Statistical methods for evaluating treatment effects of time-to-event outcomes in cancer trials in the presence of non-proportional hazards—The panel discussion addressed the challenges of pre-specification, how to choose an appropriate statistical method, and how the results are interpreted when NPH is observed in cancer clinical trials that are intended for regulatory decision making. Adequate follow-up and number of events are critical in establishing treatment effect when NPH is observed.  

Impact on Type I Error with unplanned analyses in cancer trials—Panelists agreed that unplanned analyses should be avoided, but when they are conducted, better transparency on why, what, and how is needed.  

Statistical Considerations in the Evaluation and Interpretation of Interim Overall Survival Results in Patients with Chronic Diseases from Randomized Cancer Clinical Trials—This forum discussed quantifying uncertainty in the evaluation and interpretation of early OS analysis in cancer trials that evaluate treatments for patients with chronic diseases that are intended to support regulatory approval.  Highlights of the discussion included: examining cause of death is always important as early patterns consistent with a detrimental OS effect may disappear as the trial continues; A Bayesian framework might be useful to interpret the available data; Longer follow-up and continued data collection can help in reducing uncertainty of the findings.  

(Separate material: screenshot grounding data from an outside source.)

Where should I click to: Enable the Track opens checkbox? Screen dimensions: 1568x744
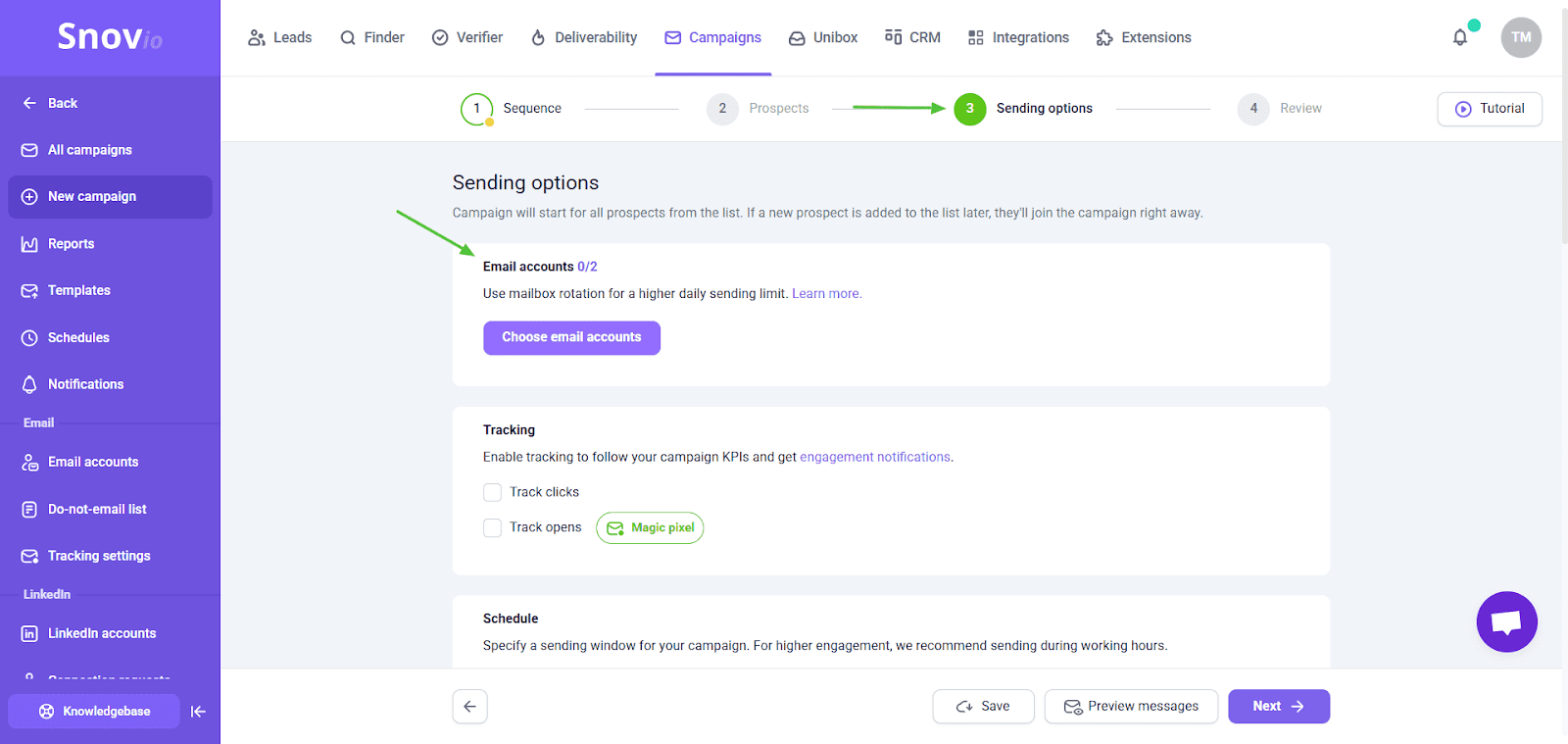[x=492, y=527]
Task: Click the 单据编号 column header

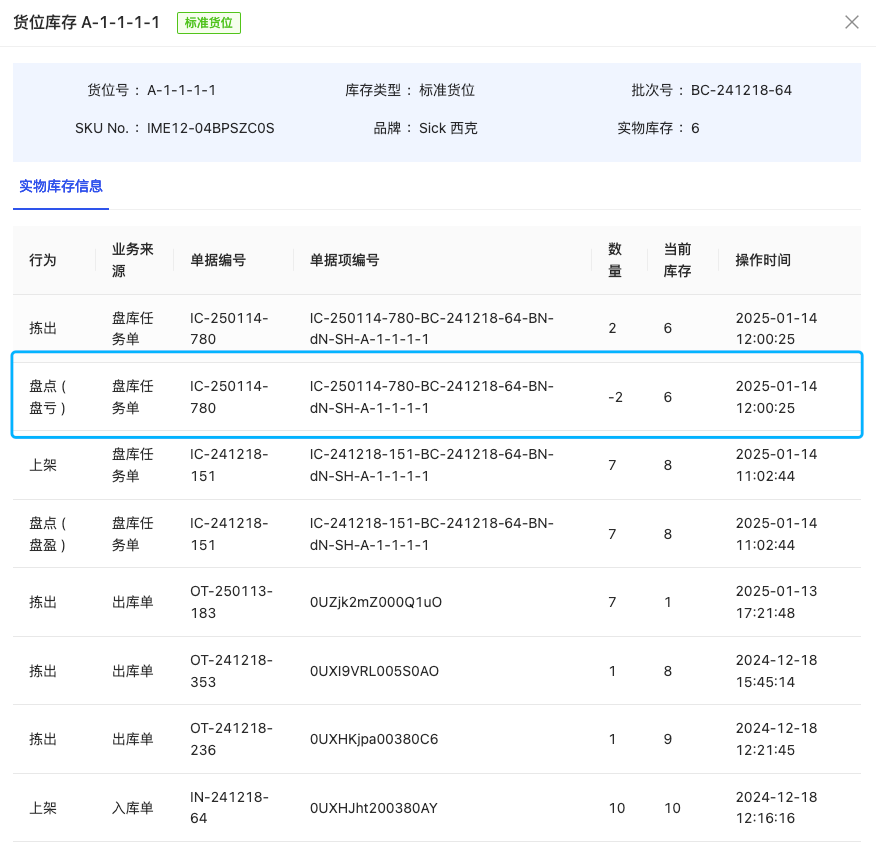Action: pos(218,260)
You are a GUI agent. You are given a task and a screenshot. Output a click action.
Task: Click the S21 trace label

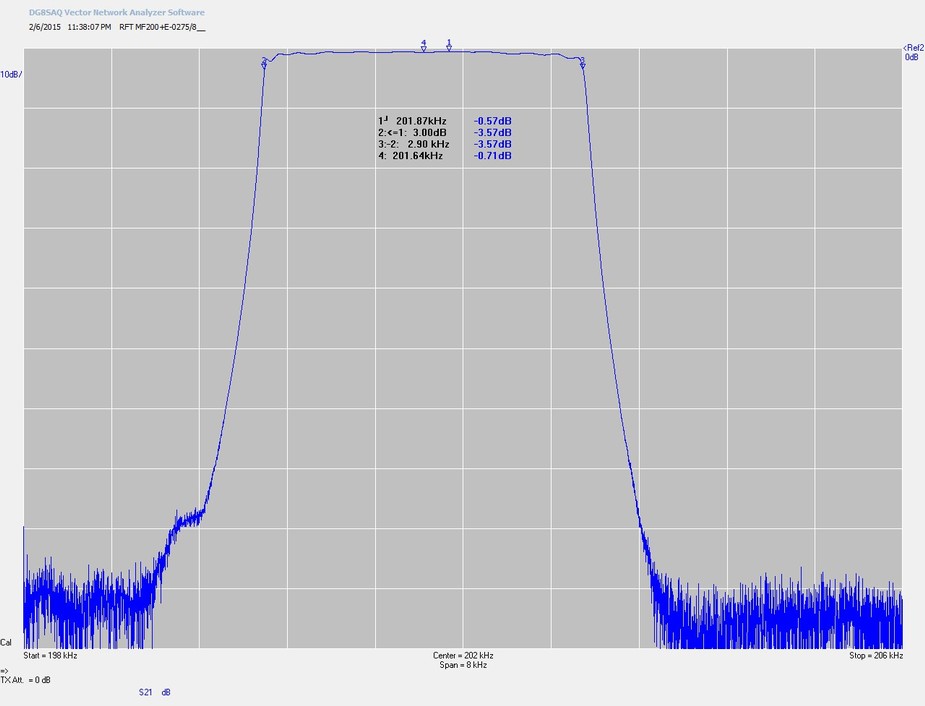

Considerations for Data Monitoring Committee and Regulator Direct Interactions in Ongoing Randomized Cancer Clinical Trials—Multi-disciplinary experts explored when and how communication between DMCs and Regulators. In order to maintain the integrity of the ongoing randomized trial and not jeopardize completion of the trial, prespecifying when and how to communicate between DMC and regulators in the DMC charter is important; however, it may be challenging to prespecify as the circumstances for such interactions may be unanticipated.  

Considerations in the evaluation of progression-free survival with informative censoring in cancer clinical trials—Panelists discussed how to assess impact of informative censoring on the treatment effect estimate. Understanding the reasons for censoring and the censoring patterns in both the treatment and control arms, and potential subgroup-treatment interactions are important in interpreting the treatment effect.  

Assessing Bias in Cancer Studies with Real World Data Elements—Panel discussion highlighted importance of understanding source of external data and whether the available data fit the purpose to answer the research question. Currently RWD has been used only as supportive data in the evaluation of treatments in cancer patients.  

Considerations of innovative cancer clinical trial designs for post-market dose-optimization studies—The discussion highlighted that use of flexible adaptive designs with a Bayesian inference framework and using all available information may be useful in this setting.